Income Taxes—A limited liability company is not subject to the payment of federal income taxes as components of its income and expenses flow through directly to the members. However, Morgan may be subject to certain state income taxes, inasmuch as it maintains a registered office in Texas. Texas margin tax applies to legal entities conducting business in Texas. The margin tax is based on our Texas sourced taxable margin. The tax is calculated by applying a tax rate to a base that considers both revenue and expenses and therefore has the characteristics of an income tax. Taxable Subsidiaries may generate income tax expense because of the Taxable Subsidiaries’ ownership of the portfolio companies. We reflect any such income tax expense on our Statements of Operations. Morgan had no federal income tax expense since inception.

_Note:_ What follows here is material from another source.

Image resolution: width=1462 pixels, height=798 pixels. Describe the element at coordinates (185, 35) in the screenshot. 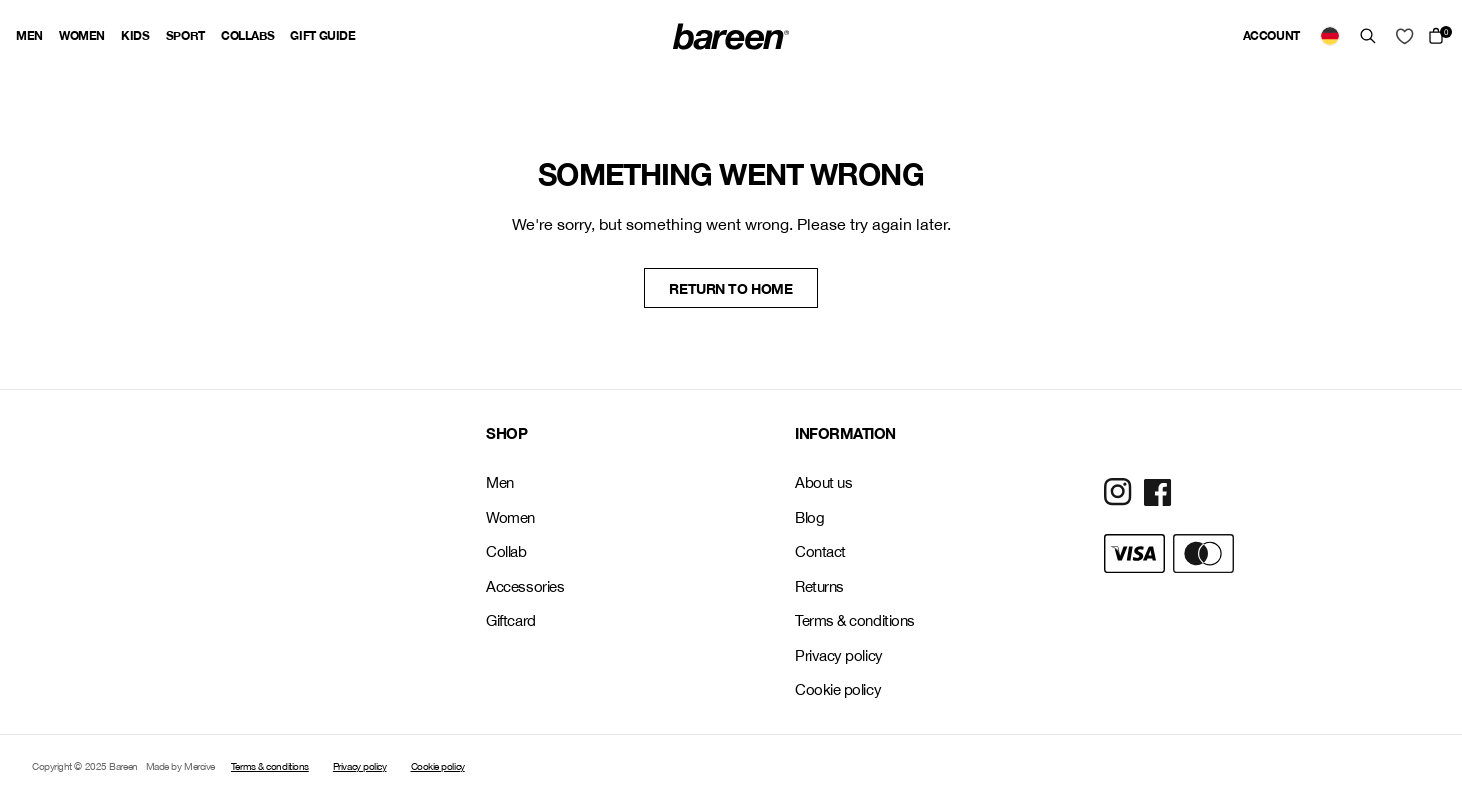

Asset Retirement Obligations—The fair value of asset retirement obligations are recorded in the period in which they are incurred if a reasonable estimate of fair value can be made, and the corresponding cost is capitalized as part of the carrying amount of the related long-lived asset. The fair value of the asset retirement obligation is measured using expected future cash outflows discounted at Morgan’s credit- adjusted risk-free interest rate. Fair value, to the extent possible, should include a market risk premium for unforeseeable circumstances. No market risk premium was included in Morgan’s asset retirement obligation fair value estimate since a reasonable estimate could not be made. The liability is accreted to its then present value each period, and the capitalized cost is depleted or amortized over the estimated recoverable reserves using the units-of-production method. If the obligation is settled for other than the carrying amount of the liability, the Company will record the difference to the full cost pool.

 

Environmental Matters

 

We do not believe the existence of current environmental laws or interpretations thereof will materially hinder or adversely affect Morgan’s business operations; however, there can be no assurances of future effects on Morgan of new laws or interpretations thereof.

 

Environmental Contingencies

 

Morgan’s activities are subject to local, state, and federal laws and regulations governing environmental quality and pollution control in the United States. The exploration, drilling and production from wells, natural gas facilities, including the operation and construction of pipelines, plants and other facilities for transporting, processing, treating, or storing natural gas and other products, are subject to stringent environmental regulation by state and federal authorities, including the Environmental Protection Agency (“EPA”). Such regulation can increase the cost of planning, designing, installing, and operating such facilities.